# Decode Ways

> A message containing letters from A-Z is being encoded to numbers using the following mapping:
>
> 'A' -> 1
>
> 'B' -> 2
>
> ...
>
> 'Z' -> 26
>
> Given an encoded message containing digits, determine the total number of ways to decode it.
>
> For example,
>
> Given encoded message "12", it could be decoded as "AB" (1 2) or "L" (12).
>
> The number of ways decoding "12" is 2.

## Thoughts

给定一个由数字组成的字符串，数字可以转化成对应的字母(e.g. 1->A, 2->B, ...,26->Z)，问一共有多少种潜在的转化方法。根据字符串长度分成了N步，每步action为把S\[i]或S\[i - 1: i]转化成字母，因此DP\[i]表前i个字符有多少种转化方式。字符串为空时看作有1种转化方式。

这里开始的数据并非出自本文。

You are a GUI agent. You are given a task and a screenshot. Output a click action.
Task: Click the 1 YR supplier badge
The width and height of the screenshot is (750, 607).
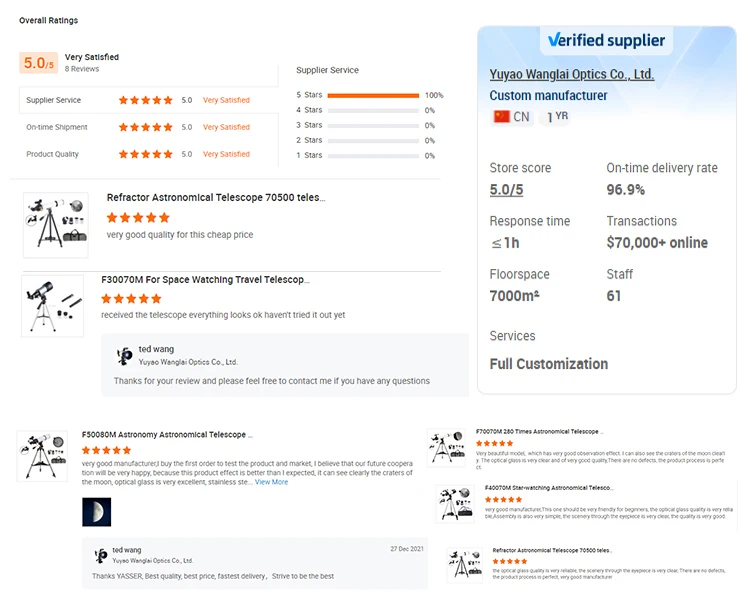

由于只与前两种状态有关，用size为3的滚动数组节约空间。

## Code

```cpp
/*
 * @lc app=leetcode id=91 lang=cpp
 *
 * [91] Decode Ways
 */

// @lc code=start
class Solution {
public:
    int numDecodings(string s) {
        int N = s.size();
        vector<int> dp(3, 0);
        dp[0] = 1;
        for (int i = 1; i <= N; ++i) {
            dp[i % 3] = 0;
            if (i != 1 && s[i - 2] != '0') {
                const auto v = stoi(s.substr(i - 2, 2));
                if (v <= 26 && v >= 1) dp[i % 3] = dp[(i - 2) % 3];
            }
            if (s[i - 1] > '0') dp[i % 3] += dp[(i - 1) % 3];
        }
        return dp[N % 3];
    }
};
// @lc code=end


```